Extract =
# Nickel down 33% on kitco



## banska bystrica (8 January 2008)

Hope it's a mistake. Currently showing nickel at $8.46 per lb.


----------



## Whiskers (8 January 2008)

Yeah I think it is some sort of computing glitch.

A couple days ago there were a couple of metals down a similar number on the daily for a short time, but didn't show up on the 30 day charts.


----------



## wayneL (8 January 2008)

Happens all the time on live data, it's called a "dirty tick"... ignore, unless it's real!


----------



## ithatheekret (8 January 2008)

Wait till they wake up one morning to find the Chinese are building a few new carrier groups as well as upgrading the current vessels . When they realise just how much stainless it will take to put these fleets on the waters surface the nickel price will likely rocket again , and I wouldn't doubt it crashing through the $51K barrier again . The research rumours have been hit back at with capabilty questioning from some , I think they're in for a shock , because the new China is more than capable .

The first ship down the slipway is suppose to be going splash by 2010/11 , with an overall completion date for the new carrier groups by 2013/14 and another new fleet of vessels to come off in 2016 , with 2020 planned to see in the third wave of vessels , not all surface .

I suppose we'll have to find more whales and dolphins washed up , before the media realises what's going on , as the septics plod on with mid range sonar frequencies operations ........ and we continue to build sub and surface hunters . So if you see Orions dropping tubes in the ocean , don't panic they're not torpedoes , just sonar buoys .

At home we've started with frigates , subs , now destroyers , perhaps we'll here of our own carrier fleet going into planning soon . Then we'd have a good use for our AWAK , instead of it looking like a gigantic waiter dinner plate and all ......


----------

Information shown =
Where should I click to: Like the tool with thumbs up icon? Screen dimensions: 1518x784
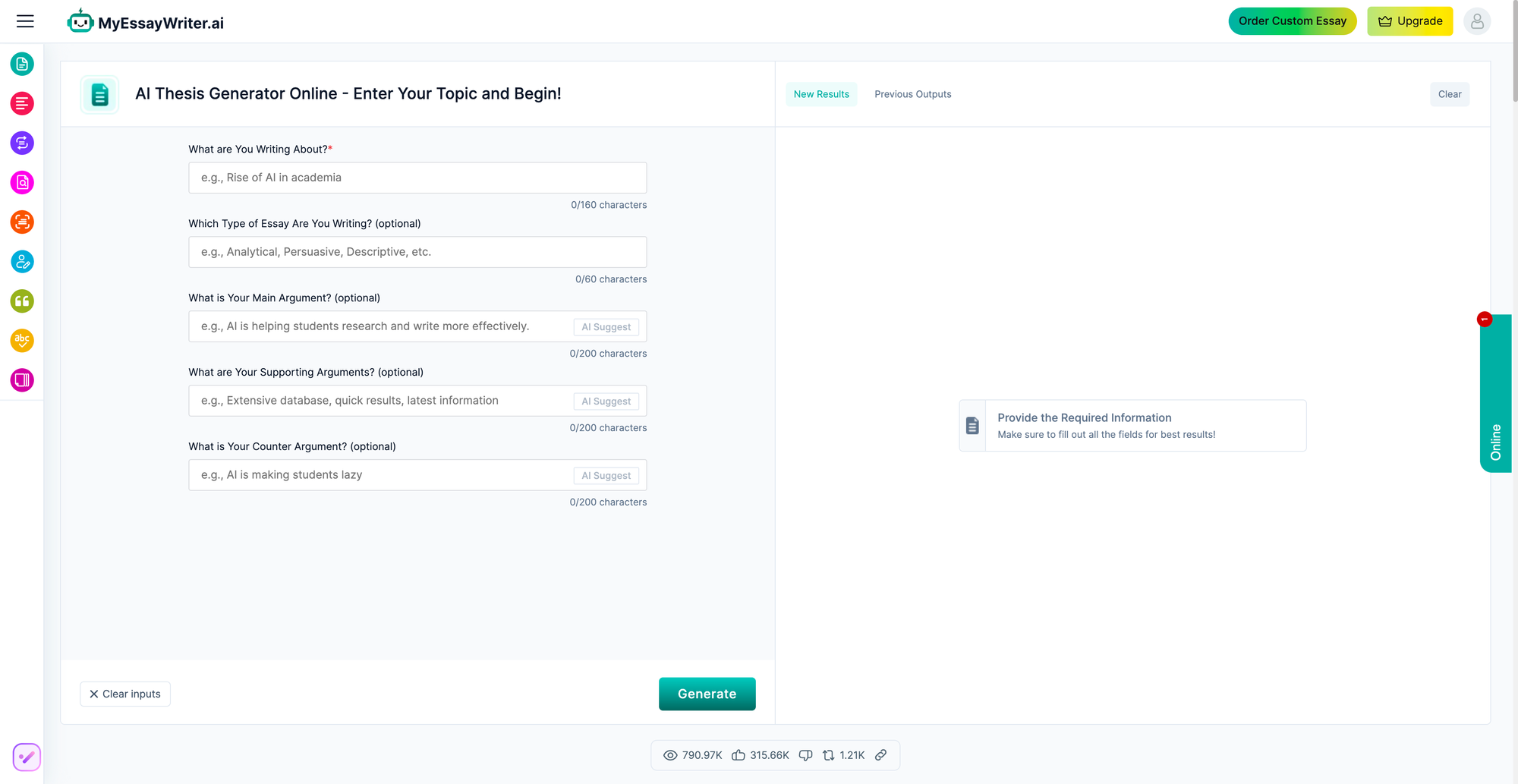pyautogui.click(x=738, y=755)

Work to complete =
[1] Translate this sentence from the nickel thread into French: "A couple days ago there were a couple of metals down a similar number on the daily for a short time, but didn't show up on the 30 day charts."
[2] In the nickel thread above, recast the paragraph beginning "The first ship down the slipway" as a short list of its planned dates.

Exercise results =
[1] Il y a quelques jours, deux ou trois métaux ont baissé d'un montant similaire sur le graphique journalier pendant un court moment, mais cela n'est pas apparu sur les graphiques à 30 jours.

[2]
- 2010/11: the first ship is supposed to go down the slipway.
- 2013/14: overall completion of the new carrier groups.
- 2016: another new fleet of vessels.
- 2020: a third wave of vessels, not all of them surface vessels.